◆ WORK ITEM
All entries must be extracted exactly, with nothing added or dropped.

◆ MATERIAL SHOWN
>>>>>

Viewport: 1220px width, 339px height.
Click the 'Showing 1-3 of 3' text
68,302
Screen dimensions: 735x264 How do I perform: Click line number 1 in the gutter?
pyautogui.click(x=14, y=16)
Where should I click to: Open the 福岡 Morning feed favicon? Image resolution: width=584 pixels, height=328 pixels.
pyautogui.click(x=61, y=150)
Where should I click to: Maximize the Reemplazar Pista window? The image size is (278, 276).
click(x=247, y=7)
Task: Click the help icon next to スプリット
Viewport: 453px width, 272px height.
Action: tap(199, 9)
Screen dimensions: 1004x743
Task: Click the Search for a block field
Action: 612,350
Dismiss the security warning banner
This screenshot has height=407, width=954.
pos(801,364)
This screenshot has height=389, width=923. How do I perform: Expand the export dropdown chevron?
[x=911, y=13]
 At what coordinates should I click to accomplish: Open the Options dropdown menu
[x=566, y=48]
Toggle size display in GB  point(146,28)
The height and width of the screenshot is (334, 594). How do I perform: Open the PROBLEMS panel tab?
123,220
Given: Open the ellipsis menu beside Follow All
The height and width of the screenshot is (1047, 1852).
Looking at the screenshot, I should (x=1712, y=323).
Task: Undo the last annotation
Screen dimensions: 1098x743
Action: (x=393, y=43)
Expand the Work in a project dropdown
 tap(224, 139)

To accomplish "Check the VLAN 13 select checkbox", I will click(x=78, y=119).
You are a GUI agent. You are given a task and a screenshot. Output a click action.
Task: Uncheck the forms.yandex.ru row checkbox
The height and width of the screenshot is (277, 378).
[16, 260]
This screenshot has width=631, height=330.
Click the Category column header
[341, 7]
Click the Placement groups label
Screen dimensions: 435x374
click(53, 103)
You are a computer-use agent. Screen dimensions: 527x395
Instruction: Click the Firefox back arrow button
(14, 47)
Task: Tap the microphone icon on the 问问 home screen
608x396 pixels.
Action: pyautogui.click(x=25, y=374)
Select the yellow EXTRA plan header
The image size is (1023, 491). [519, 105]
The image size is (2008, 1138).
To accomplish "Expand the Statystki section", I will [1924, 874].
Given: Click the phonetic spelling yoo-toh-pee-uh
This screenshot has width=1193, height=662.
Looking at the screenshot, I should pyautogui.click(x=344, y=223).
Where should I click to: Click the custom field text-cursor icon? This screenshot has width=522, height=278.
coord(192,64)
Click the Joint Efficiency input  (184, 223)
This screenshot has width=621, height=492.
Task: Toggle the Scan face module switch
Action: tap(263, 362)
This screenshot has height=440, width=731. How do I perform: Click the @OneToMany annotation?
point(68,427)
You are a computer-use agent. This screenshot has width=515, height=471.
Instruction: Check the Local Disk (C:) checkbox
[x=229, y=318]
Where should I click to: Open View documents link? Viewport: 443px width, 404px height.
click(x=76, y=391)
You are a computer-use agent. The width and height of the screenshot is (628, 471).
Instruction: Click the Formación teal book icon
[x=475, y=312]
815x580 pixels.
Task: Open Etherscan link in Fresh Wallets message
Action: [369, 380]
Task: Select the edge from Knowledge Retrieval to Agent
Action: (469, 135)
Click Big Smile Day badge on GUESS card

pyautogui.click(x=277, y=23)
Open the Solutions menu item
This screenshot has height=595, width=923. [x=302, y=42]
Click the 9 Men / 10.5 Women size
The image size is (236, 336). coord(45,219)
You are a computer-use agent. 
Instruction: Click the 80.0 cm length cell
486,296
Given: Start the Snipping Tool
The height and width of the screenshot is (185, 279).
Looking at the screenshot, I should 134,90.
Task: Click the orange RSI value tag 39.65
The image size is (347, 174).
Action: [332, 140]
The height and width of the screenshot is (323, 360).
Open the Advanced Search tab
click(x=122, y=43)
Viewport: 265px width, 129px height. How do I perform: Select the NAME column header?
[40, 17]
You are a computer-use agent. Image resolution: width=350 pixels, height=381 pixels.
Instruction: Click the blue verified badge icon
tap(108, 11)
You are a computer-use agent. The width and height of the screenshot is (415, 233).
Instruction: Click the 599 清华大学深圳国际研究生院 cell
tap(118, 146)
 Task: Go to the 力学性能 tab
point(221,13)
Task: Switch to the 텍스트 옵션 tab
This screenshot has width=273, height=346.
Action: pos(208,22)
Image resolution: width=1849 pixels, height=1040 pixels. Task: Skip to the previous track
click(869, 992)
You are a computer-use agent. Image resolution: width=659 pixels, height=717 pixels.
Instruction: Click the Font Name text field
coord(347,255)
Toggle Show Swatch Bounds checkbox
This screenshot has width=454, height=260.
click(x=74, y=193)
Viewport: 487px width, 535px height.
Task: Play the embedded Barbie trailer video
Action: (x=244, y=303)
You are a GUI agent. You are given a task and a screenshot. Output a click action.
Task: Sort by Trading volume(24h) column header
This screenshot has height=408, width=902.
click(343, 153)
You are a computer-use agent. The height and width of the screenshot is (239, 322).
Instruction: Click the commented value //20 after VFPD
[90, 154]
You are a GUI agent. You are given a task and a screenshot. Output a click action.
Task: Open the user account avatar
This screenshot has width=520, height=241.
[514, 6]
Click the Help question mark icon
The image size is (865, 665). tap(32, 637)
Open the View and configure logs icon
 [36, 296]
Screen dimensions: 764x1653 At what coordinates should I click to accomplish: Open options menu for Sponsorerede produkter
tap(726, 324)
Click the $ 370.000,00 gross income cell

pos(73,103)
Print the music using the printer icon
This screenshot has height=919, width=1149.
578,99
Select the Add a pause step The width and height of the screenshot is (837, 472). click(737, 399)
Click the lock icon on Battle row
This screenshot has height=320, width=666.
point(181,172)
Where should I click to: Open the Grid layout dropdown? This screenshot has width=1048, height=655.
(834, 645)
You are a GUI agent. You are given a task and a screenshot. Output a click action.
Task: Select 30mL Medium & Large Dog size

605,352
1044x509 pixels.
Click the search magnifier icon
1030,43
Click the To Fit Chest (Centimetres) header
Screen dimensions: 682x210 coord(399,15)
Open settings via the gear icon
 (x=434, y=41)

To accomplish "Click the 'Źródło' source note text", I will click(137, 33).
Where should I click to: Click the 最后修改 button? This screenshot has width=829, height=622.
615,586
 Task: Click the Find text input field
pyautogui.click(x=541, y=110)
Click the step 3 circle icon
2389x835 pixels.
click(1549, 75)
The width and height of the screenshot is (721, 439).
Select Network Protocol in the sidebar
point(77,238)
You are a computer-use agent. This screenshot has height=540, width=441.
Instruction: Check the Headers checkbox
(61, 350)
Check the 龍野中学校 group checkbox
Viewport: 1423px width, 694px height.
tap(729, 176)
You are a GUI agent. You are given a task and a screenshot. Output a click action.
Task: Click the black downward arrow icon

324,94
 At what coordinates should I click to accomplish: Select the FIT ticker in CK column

<<<<<

◆ YOUR RESPONSE
Viewport: 1220px width, 339px height.
Click the 'Showing 1-3 of 3' text
68,302
Screen dimensions: 735x264 How do I perform: Click line number 1 in the gutter?
pyautogui.click(x=14, y=16)
Where should I click to: Open the 福岡 Morning feed favicon? Image resolution: width=584 pixels, height=328 pixels.
pyautogui.click(x=61, y=150)
Where should I click to: Maximize the Reemplazar Pista window? The image size is (278, 276).
click(x=247, y=7)
Task: Click the help icon next to スプリット
Viewport: 453px width, 272px height.
Action: tap(199, 9)
Screen dimensions: 1004x743
Task: Click the Search for a block field
Action: 612,350
Dismiss the security warning banner
This screenshot has height=407, width=954.
pos(801,364)
This screenshot has height=389, width=923. How do I perform: Expand the export dropdown chevron?
[x=911, y=13]
 At what coordinates should I click to accomplish: Open the Options dropdown menu
[x=566, y=48]
Toggle size display in GB  point(146,28)
The height and width of the screenshot is (334, 594). How do I perform: Open the PROBLEMS panel tab?
123,220
Given: Open the ellipsis menu beside Follow All
The height and width of the screenshot is (1047, 1852).
Looking at the screenshot, I should (x=1712, y=323).
Task: Undo the last annotation
Screen dimensions: 1098x743
Action: (x=393, y=43)
Expand the Work in a project dropdown
 tap(224, 139)

To accomplish "Check the VLAN 13 select checkbox", I will click(x=78, y=119).
You are a GUI agent. You are given a task and a screenshot. Output a click action.
Task: Uncheck the forms.yandex.ru row checkbox
The height and width of the screenshot is (277, 378).
[16, 260]
This screenshot has width=631, height=330.
Click the Category column header
[341, 7]
Click the Placement groups label
Screen dimensions: 435x374
click(53, 103)
You are a computer-use agent. Screen dimensions: 527x395
Instruction: Click the Firefox back arrow button
(14, 47)
Task: Tap the microphone icon on the 问问 home screen
608x396 pixels.
Action: pyautogui.click(x=25, y=374)
Select the yellow EXTRA plan header
The image size is (1023, 491). [519, 105]
The image size is (2008, 1138).
To accomplish "Expand the Statystki section", I will [1924, 874].
Given: Click the phonetic spelling yoo-toh-pee-uh
This screenshot has width=1193, height=662.
Looking at the screenshot, I should pyautogui.click(x=344, y=223).
Where should I click to: Click the custom field text-cursor icon? This screenshot has width=522, height=278.
coord(192,64)
Click the Joint Efficiency input  (184, 223)
This screenshot has width=621, height=492.
Task: Toggle the Scan face module switch
Action: tap(263, 362)
This screenshot has height=440, width=731. How do I perform: Click the @OneToMany annotation?
point(68,427)
You are a computer-use agent. This screenshot has width=515, height=471.
Instruction: Check the Local Disk (C:) checkbox
[x=229, y=318]
Where should I click to: Open View documents link? Viewport: 443px width, 404px height.
click(x=76, y=391)
You are a computer-use agent. The width and height of the screenshot is (628, 471).
Instruction: Click the Formación teal book icon
[x=475, y=312]
815x580 pixels.
Task: Open Etherscan link in Fresh Wallets message
Action: [369, 380]
Task: Select the edge from Knowledge Retrieval to Agent
Action: (469, 135)
Click Big Smile Day badge on GUESS card

pyautogui.click(x=277, y=23)
Open the Solutions menu item
This screenshot has height=595, width=923. [x=302, y=42]
Click the 9 Men / 10.5 Women size
The image size is (236, 336). coord(45,219)
You are a computer-use agent. 
Instruction: Click the 80.0 cm length cell
486,296
Given: Start the Snipping Tool
The height and width of the screenshot is (185, 279).
Looking at the screenshot, I should 134,90.
Task: Click the orange RSI value tag 39.65
The image size is (347, 174).
Action: [332, 140]
The height and width of the screenshot is (323, 360).
Open the Advanced Search tab
click(x=122, y=43)
Viewport: 265px width, 129px height. How do I perform: Select the NAME column header?
[40, 17]
You are a computer-use agent. Image resolution: width=350 pixels, height=381 pixels.
Instruction: Click the blue verified badge icon
tap(108, 11)
You are a computer-use agent. The width and height of the screenshot is (415, 233).
Instruction: Click the 599 清华大学深圳国际研究生院 cell
tap(118, 146)
 Task: Go to the 力学性能 tab
point(221,13)
Task: Switch to the 텍스트 옵션 tab
This screenshot has width=273, height=346.
Action: pos(208,22)
Image resolution: width=1849 pixels, height=1040 pixels. Task: Skip to the previous track
click(869, 992)
You are a computer-use agent. Image resolution: width=659 pixels, height=717 pixels.
Instruction: Click the Font Name text field
coord(347,255)
Toggle Show Swatch Bounds checkbox
This screenshot has width=454, height=260.
click(x=74, y=193)
Viewport: 487px width, 535px height.
Task: Play the embedded Barbie trailer video
Action: (x=244, y=303)
You are a GUI agent. You are given a task and a screenshot. Output a click action.
Task: Sort by Trading volume(24h) column header
This screenshot has height=408, width=902.
click(343, 153)
You are a computer-use agent. The height and width of the screenshot is (239, 322).
Instruction: Click the commented value //20 after VFPD
[90, 154]
You are a GUI agent. You are given a task and a screenshot. Output a click action.
Task: Open the user account avatar
This screenshot has width=520, height=241.
[514, 6]
Click the Help question mark icon
The image size is (865, 665). tap(32, 637)
Open the View and configure logs icon
 [36, 296]
Screen dimensions: 764x1653 At what coordinates should I click to accomplish: Open options menu for Sponsorerede produkter
tap(726, 324)
Click the $ 370.000,00 gross income cell

pos(73,103)
Print the music using the printer icon
This screenshot has height=919, width=1149.
578,99
Select the Add a pause step The width and height of the screenshot is (837, 472). click(737, 399)
Click the lock icon on Battle row
This screenshot has height=320, width=666.
point(181,172)
Where should I click to: Open the Grid layout dropdown? This screenshot has width=1048, height=655.
(834, 645)
You are a GUI agent. You are given a task and a screenshot. Output a click action.
Task: Select 30mL Medium & Large Dog size

605,352
1044x509 pixels.
Click the search magnifier icon
1030,43
Click the To Fit Chest (Centimetres) header
Screen dimensions: 682x210 coord(399,15)
Open settings via the gear icon
 (x=434, y=41)

To accomplish "Click the 'Źródło' source note text", I will click(137, 33).
Where should I click to: Click the 最后修改 button? This screenshot has width=829, height=622.
615,586
 Task: Click the Find text input field
pyautogui.click(x=541, y=110)
Click the step 3 circle icon
2389x835 pixels.
click(1549, 75)
The width and height of the screenshot is (721, 439).
Select Network Protocol in the sidebar
point(77,238)
You are a computer-use agent. This screenshot has height=540, width=441.
Instruction: Check the Headers checkbox
(61, 350)
Check the 龍野中学校 group checkbox
Viewport: 1423px width, 694px height.
tap(729, 176)
You are a GUI agent. You are given a task and a screenshot. Output a click action.
Task: Click the black downward arrow icon

324,94
 At what coordinates should I click to accomplish: Select the FIT ticker in CK column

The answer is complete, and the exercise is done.